Wednesday, November 2, 2011

9 years

When he was 9, I was 2 months old.
When he was 18, I was 9.
But when I was 16, he was 25.
And we, became friends.
It's kind of weird. Like, what kind of people were we? Are we?
We would always have these little convos in the office. "Hey, how ya doin's" and "What you been up to's?"
Every so often, I'd notice in him, or he'd notice in me, a slight hint of distress. Which lead to the "What's wrongs" and "We can talk about it's."
I don't mean to toot my own horn but at 14 I was way to mature for my age. Made my mother's uncomfortable.
But, I was who I was.
So, when it came down to it. I was friends with older people.
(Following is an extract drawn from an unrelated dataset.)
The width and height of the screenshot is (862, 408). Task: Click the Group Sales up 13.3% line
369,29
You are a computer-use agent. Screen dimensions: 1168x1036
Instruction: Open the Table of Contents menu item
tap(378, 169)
And that's all we were, was friends.
Until that one day.
I hopped in the car and started singing with him. But it was so normal, you would have never known we had only known each other for a few months.
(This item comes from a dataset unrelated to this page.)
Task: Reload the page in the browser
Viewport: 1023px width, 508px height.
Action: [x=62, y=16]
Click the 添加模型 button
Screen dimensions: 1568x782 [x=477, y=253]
Then someone said those fatal words, "Y'all look so cute together."
That made our friendship weird for a few days.
And then after 2 years of talking, flirting, and working together... it happened.
Stop thinking nasty! We just kissed.
After that things got a little, friendly, friendly like.
But I realized something, I missed my friend.
So, after 2 more years of teasing each other we finally stopped everything.
It's been 2 years since I even looked at my friend that way and our friendship is stronger than ever.
But now he's 31, and I'm 22.
And we often talk about what made either one of us decide it was okay to fool around, after we said, we'd never cross that line.
There still is no answer, but it is for sure... we will not go back in that direction.

Love that guy.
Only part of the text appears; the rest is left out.